Anche la dirigente Strappato cita come esempio uno strumento recente introdotto da TikTok per controllare il limite di età dichiarato dai suoi user: «Si basano sui video con i quali il profilo ha interagito per comprendere se l’età dichiarata corrisponda al vero. Al secondo tentativo di verifica, il profilo viene bloccato» prosegue la dirigente della Polizia postale, ammettendo che questo strumento come altri messi in campo dalle piattaforme stesse siano però misure parziali. «Dobbiamo lavorare con i genitori, con gli adulti di riferimento, con gli insegnanti e le scuole per far capire quali rischi esistono nell’utilizzo dei social per i più piccoli – prosegue il direttore della Prima divisione del servizio Polizia postale e delle comunicazioni –. Il vero problema è far capire ai genitori che devono stare sempre insieme ai figli quando utilizzano i social, perché la percezione del rischio è possibile soltanto con l’aumentare dell’età», in altre parole, per crescerli più consapevoli è fondamentale l’alleanza coi genitori, con le scuole, con chi si occupa della loro educazione digitale. Anche Davide Gallino, dirigente dell’Ufficio Alta Formazione - Agcom, tra i relatori alla presentazione della ricerca all’Università Cattolica di Milano, riconosce che questa consapevolezza nell’utilizzo dei social da parte dei ragazzi, «ci consente di dire che è opportuno continuare a promuovere progetti di formazione e educazione digitale».
Da tempo assieme a Google, a Meta, ma anche alla Rai e a Mediaset il Mimit, l’attuale ministero delle Imprese e del Made in Italy, lavora sul tema dell’alfabetizzazione digitale: a disposizione per il biennio 2022-2024 è stato messo 1 milione di euro all’anno.
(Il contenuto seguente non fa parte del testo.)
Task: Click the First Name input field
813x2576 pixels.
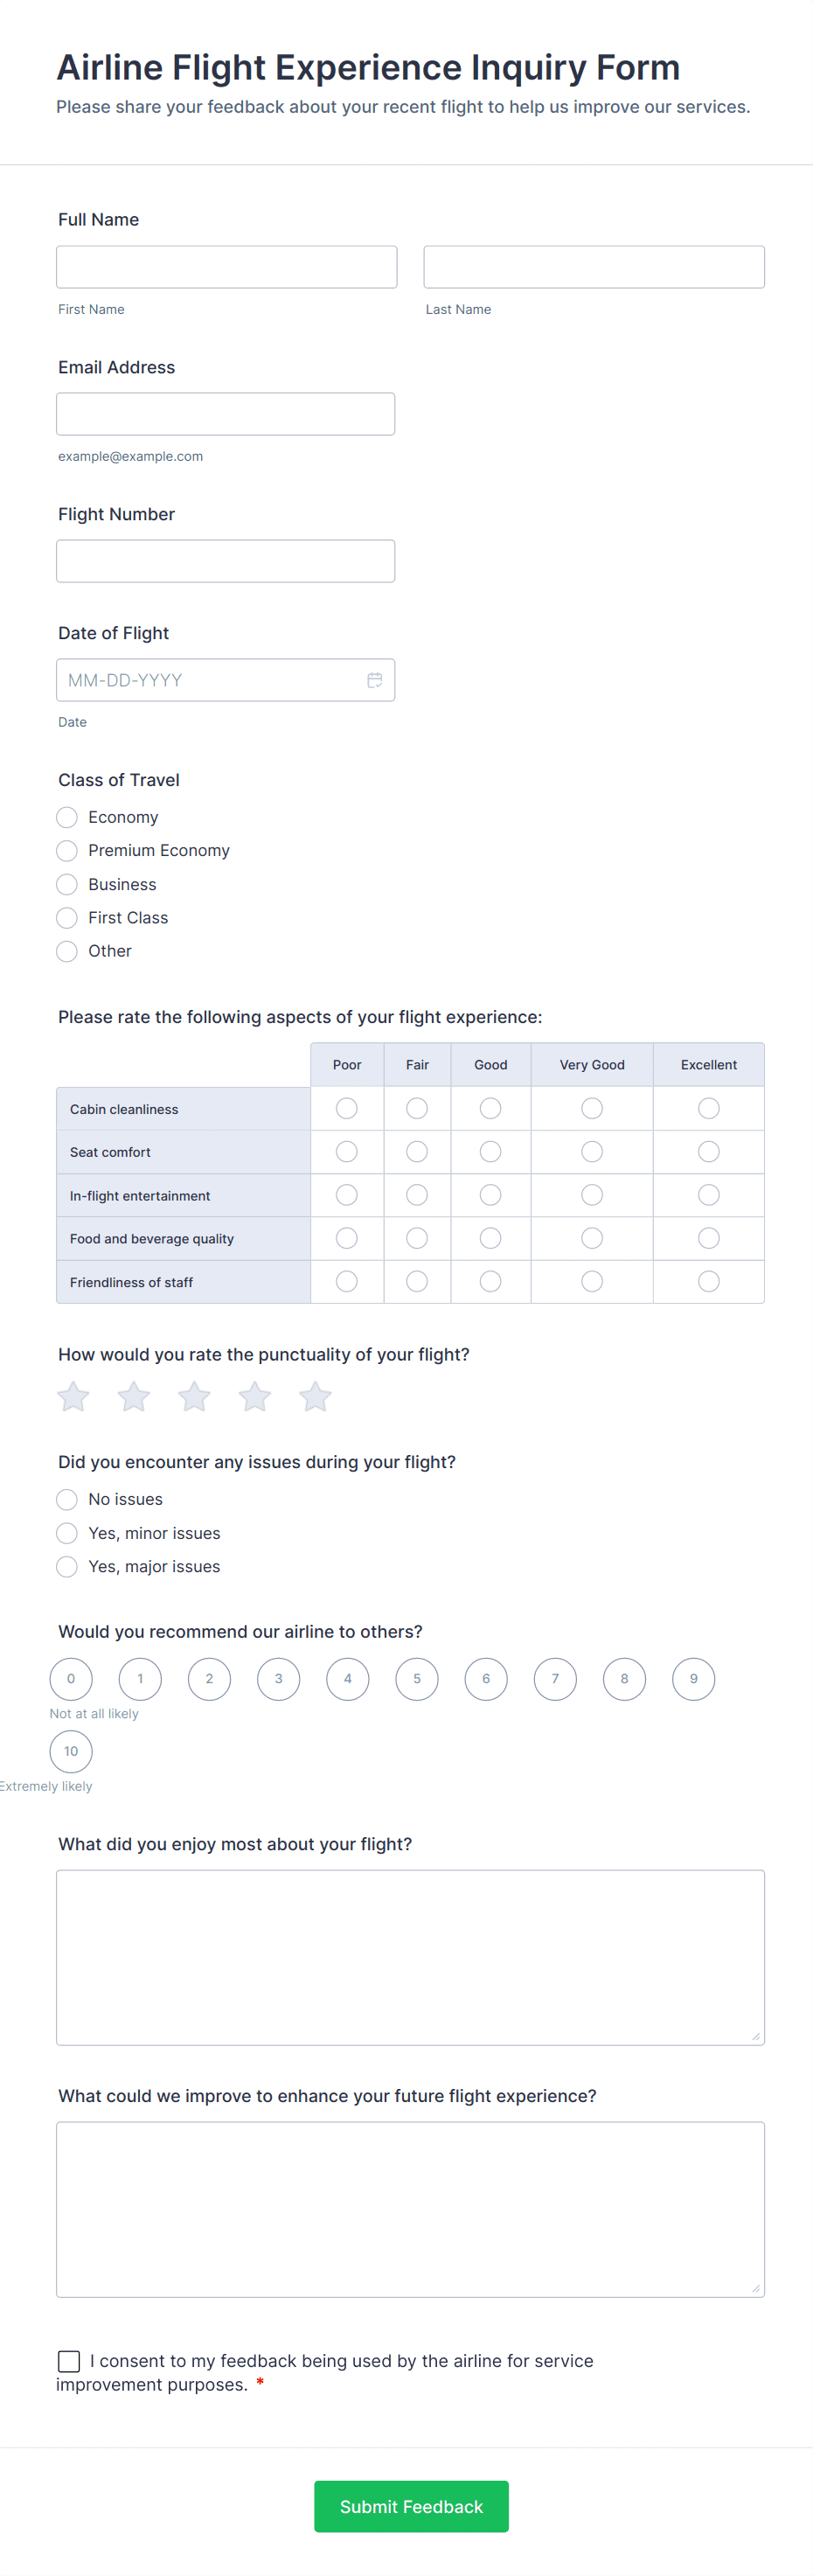Action: 226,266
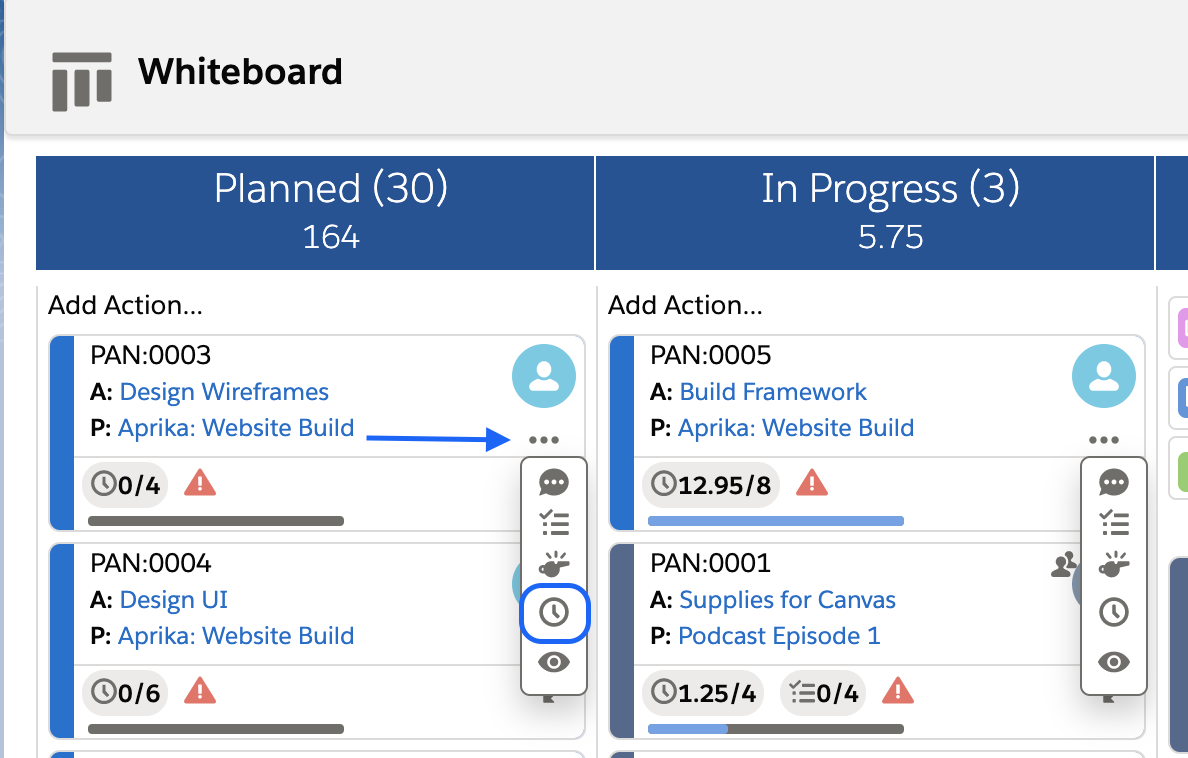Open the Design Wireframes action link
The height and width of the screenshot is (758, 1188).
click(224, 392)

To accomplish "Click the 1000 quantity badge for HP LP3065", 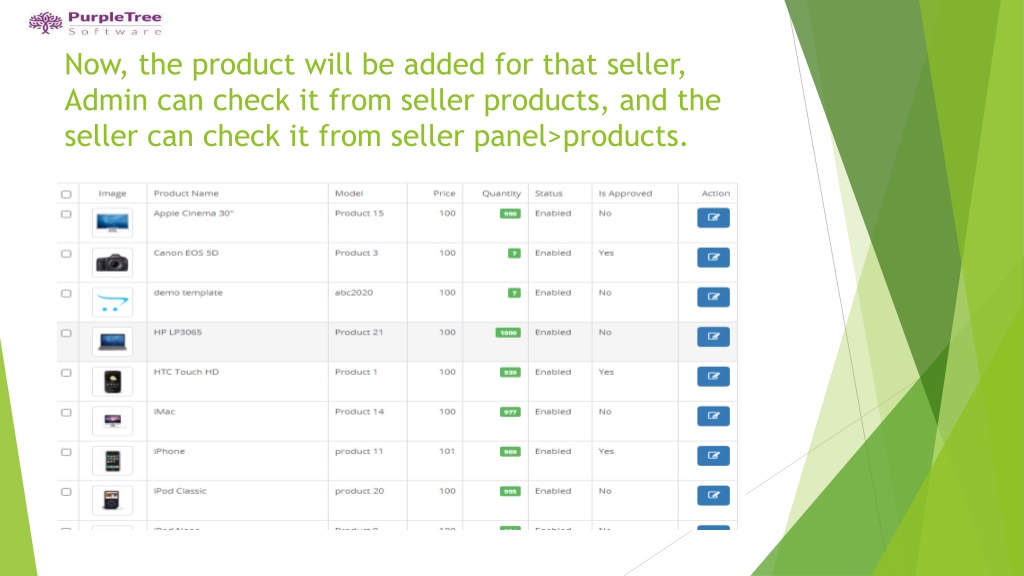I will tap(508, 333).
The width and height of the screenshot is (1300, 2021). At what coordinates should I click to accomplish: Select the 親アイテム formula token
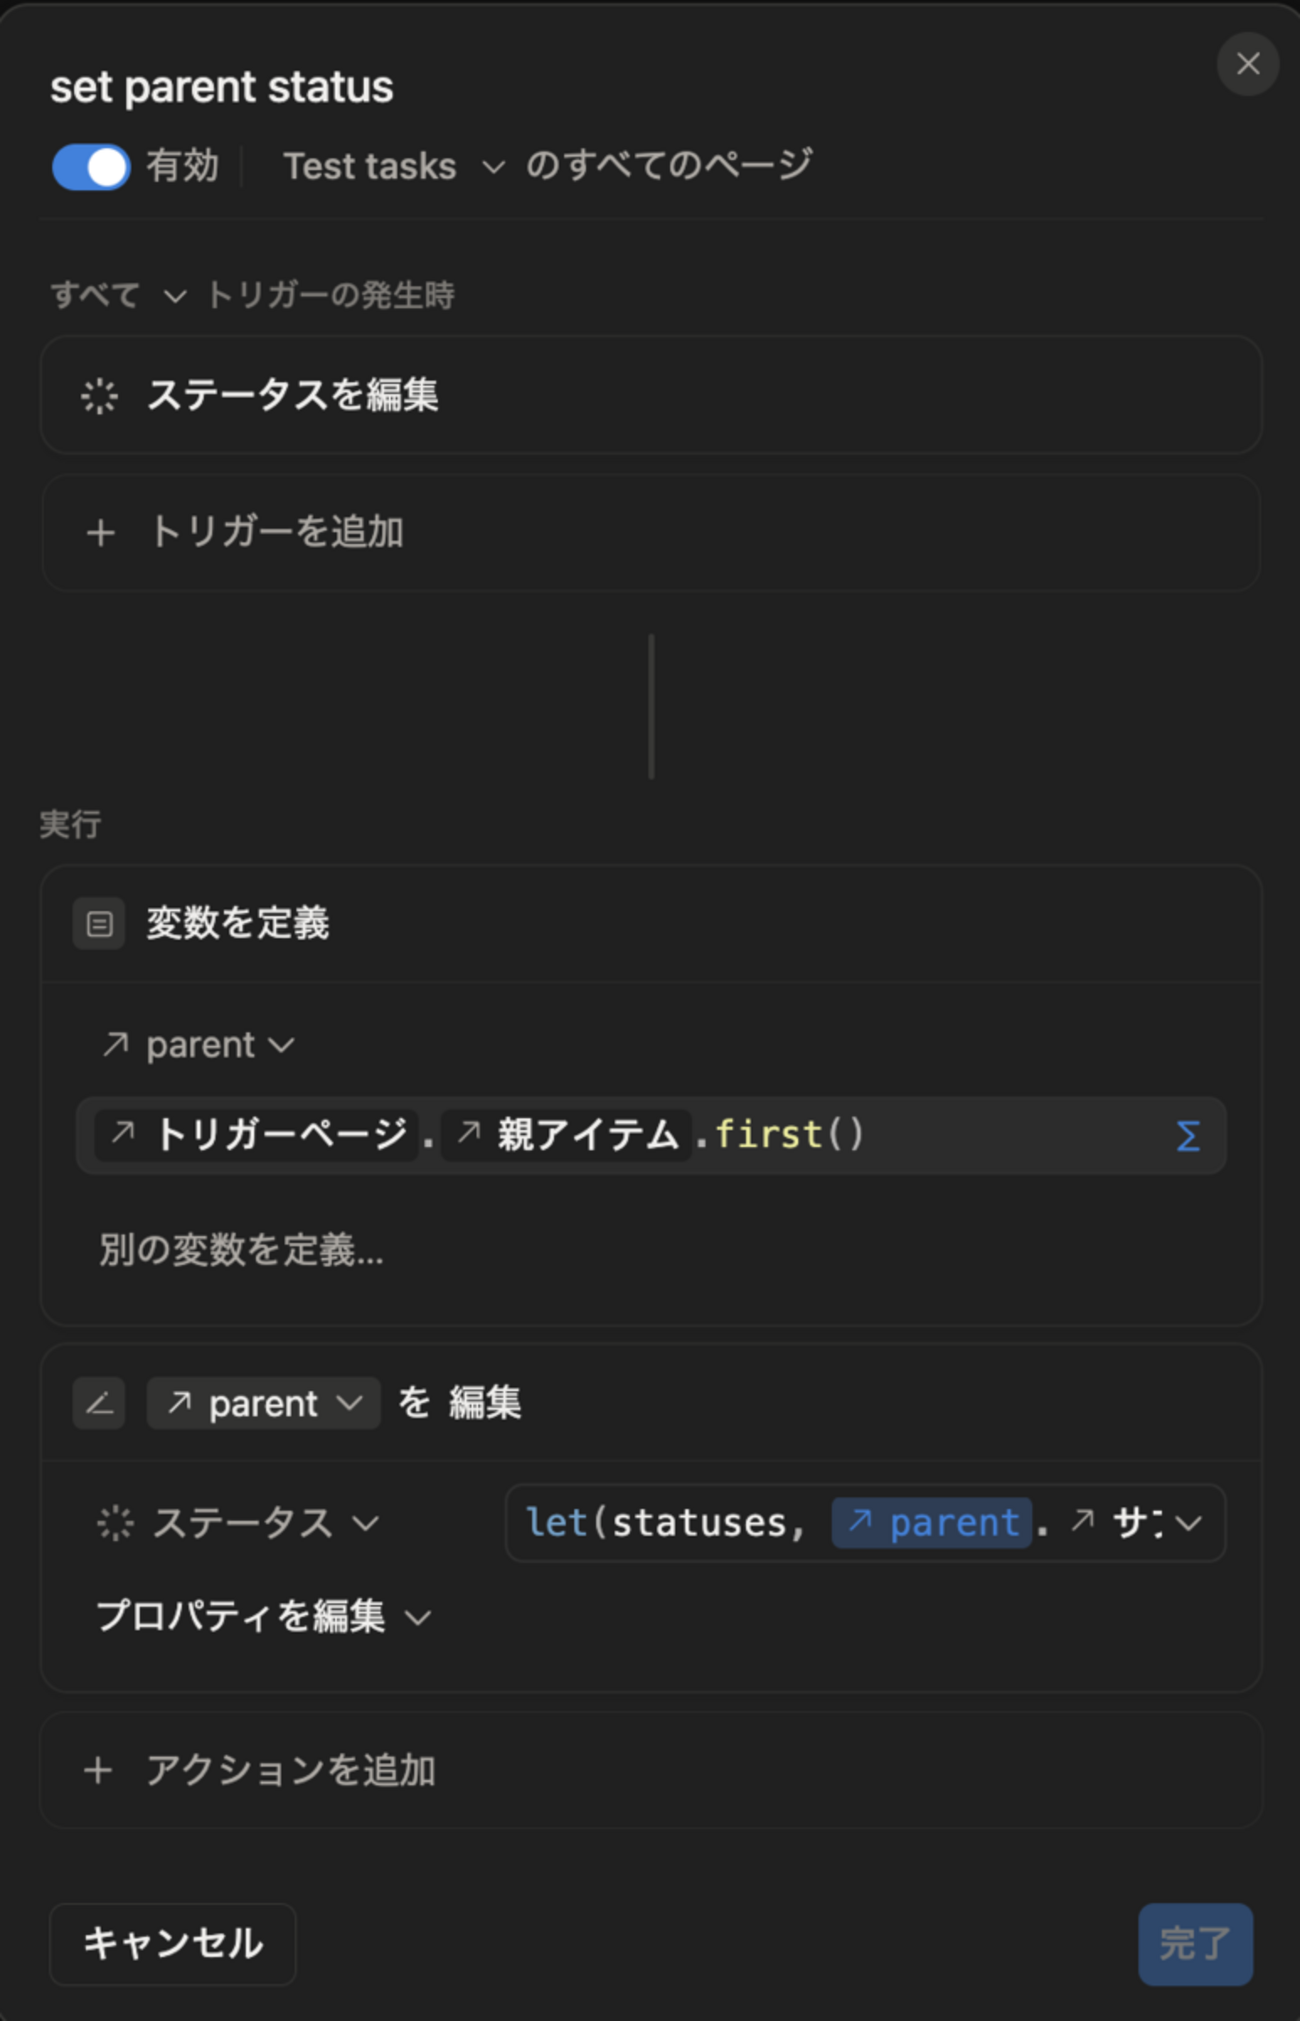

Investimenti fondamentali considerando che «gli adolescenti vivono immersi in un mondo in cui lo smartphone è il principale accesso a servizi, giochi, contatti con gli amici». Semplificando molto, rinunciare all'utilizzo delle tecnologie e dei social media non avrebbe senso: secondo Gallino anche le politiche restrittive di Meta che esplicitamente sta riducendo i post con contenuti politici, in un anno in cui ci saranno le elezioni europee e il voto presidenziale negli Usa, rischiano, comunque, di penalizzare l’attività e la partecipazione politica di milioni di persone nel mondo. In altre parole, le piattaforme social, con tutti i rischi connessi al loro utilizzo, ma anche le potenzialità che portano su di sé, vanno sfruttate con senso critico, tutelando la nostra privacy il più possibile e cogliendo le opportunità di conoscenza e incontro che pure esistono.